▶ Job: Repeat everything from the line containing "Click the ФорматированнаяСтрока icon" down to the line containing "Looking at the screenshot, I should [1384, 33].", with both of those lines included.

(Word and element location data)
::::::::::

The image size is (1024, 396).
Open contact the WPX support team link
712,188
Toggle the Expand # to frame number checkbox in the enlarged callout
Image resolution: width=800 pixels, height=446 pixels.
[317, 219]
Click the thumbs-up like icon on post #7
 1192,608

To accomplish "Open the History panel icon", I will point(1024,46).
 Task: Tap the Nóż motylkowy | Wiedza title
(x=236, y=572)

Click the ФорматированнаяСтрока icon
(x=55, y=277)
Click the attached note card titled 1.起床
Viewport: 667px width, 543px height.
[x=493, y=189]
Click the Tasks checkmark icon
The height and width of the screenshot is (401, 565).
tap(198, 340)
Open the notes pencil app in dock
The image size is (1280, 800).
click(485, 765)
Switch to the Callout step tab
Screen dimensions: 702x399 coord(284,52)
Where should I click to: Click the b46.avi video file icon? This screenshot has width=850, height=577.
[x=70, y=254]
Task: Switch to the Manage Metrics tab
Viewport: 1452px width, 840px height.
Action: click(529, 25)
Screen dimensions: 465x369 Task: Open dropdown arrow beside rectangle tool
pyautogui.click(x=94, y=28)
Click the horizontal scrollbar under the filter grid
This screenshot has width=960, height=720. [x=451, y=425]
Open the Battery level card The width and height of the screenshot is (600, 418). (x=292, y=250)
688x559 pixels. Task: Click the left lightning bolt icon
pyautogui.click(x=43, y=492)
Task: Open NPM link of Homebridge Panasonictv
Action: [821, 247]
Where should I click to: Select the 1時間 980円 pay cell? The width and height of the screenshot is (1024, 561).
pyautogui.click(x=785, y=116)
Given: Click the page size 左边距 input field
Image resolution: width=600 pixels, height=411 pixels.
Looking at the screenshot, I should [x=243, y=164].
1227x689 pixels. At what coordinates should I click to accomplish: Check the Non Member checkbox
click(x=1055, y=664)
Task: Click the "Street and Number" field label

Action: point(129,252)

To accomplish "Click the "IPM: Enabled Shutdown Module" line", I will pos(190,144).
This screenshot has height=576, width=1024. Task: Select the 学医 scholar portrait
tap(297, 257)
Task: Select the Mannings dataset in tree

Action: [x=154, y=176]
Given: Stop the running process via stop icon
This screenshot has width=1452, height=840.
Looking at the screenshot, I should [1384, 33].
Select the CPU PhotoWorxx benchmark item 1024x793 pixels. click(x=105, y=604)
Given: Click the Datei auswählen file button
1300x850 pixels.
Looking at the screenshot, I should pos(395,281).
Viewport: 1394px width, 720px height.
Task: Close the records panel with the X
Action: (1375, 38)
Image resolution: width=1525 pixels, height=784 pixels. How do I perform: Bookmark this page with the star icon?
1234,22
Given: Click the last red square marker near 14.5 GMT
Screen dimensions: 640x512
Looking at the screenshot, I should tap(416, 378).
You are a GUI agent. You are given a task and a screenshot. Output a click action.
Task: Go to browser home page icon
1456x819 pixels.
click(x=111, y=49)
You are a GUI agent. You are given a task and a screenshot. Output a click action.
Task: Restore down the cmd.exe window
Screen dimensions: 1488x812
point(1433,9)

::::::::::

▶ Solution for this problem:
Click the ФорматированнаяСтрока icon
(x=55, y=277)
Click the attached note card titled 1.起床
Viewport: 667px width, 543px height.
[x=493, y=189]
Click the Tasks checkmark icon
The height and width of the screenshot is (401, 565).
tap(198, 340)
Open the notes pencil app in dock
The image size is (1280, 800).
click(485, 765)
Switch to the Callout step tab
Screen dimensions: 702x399 coord(284,52)
Where should I click to: Click the b46.avi video file icon? This screenshot has width=850, height=577.
[x=70, y=254]
Task: Switch to the Manage Metrics tab
Viewport: 1452px width, 840px height.
Action: click(529, 25)
Screen dimensions: 465x369 Task: Open dropdown arrow beside rectangle tool
pyautogui.click(x=94, y=28)
Click the horizontal scrollbar under the filter grid
This screenshot has width=960, height=720. [x=451, y=425]
Open the Battery level card The width and height of the screenshot is (600, 418). (x=292, y=250)
688x559 pixels. Task: Click the left lightning bolt icon
pyautogui.click(x=43, y=492)
Task: Open NPM link of Homebridge Panasonictv
Action: [821, 247]
Where should I click to: Select the 1時間 980円 pay cell? The width and height of the screenshot is (1024, 561).
pyautogui.click(x=785, y=116)
Given: Click the page size 左边距 input field
Image resolution: width=600 pixels, height=411 pixels.
Looking at the screenshot, I should [x=243, y=164].
1227x689 pixels. At what coordinates should I click to accomplish: Check the Non Member checkbox
click(x=1055, y=664)
Task: Click the "Street and Number" field label

Action: point(129,252)

To accomplish "Click the "IPM: Enabled Shutdown Module" line", I will pos(190,144).
This screenshot has height=576, width=1024. Task: Select the 学医 scholar portrait
tap(297, 257)
Task: Select the Mannings dataset in tree

Action: [x=154, y=176]
Given: Stop the running process via stop icon
This screenshot has width=1452, height=840.
Looking at the screenshot, I should [1384, 33].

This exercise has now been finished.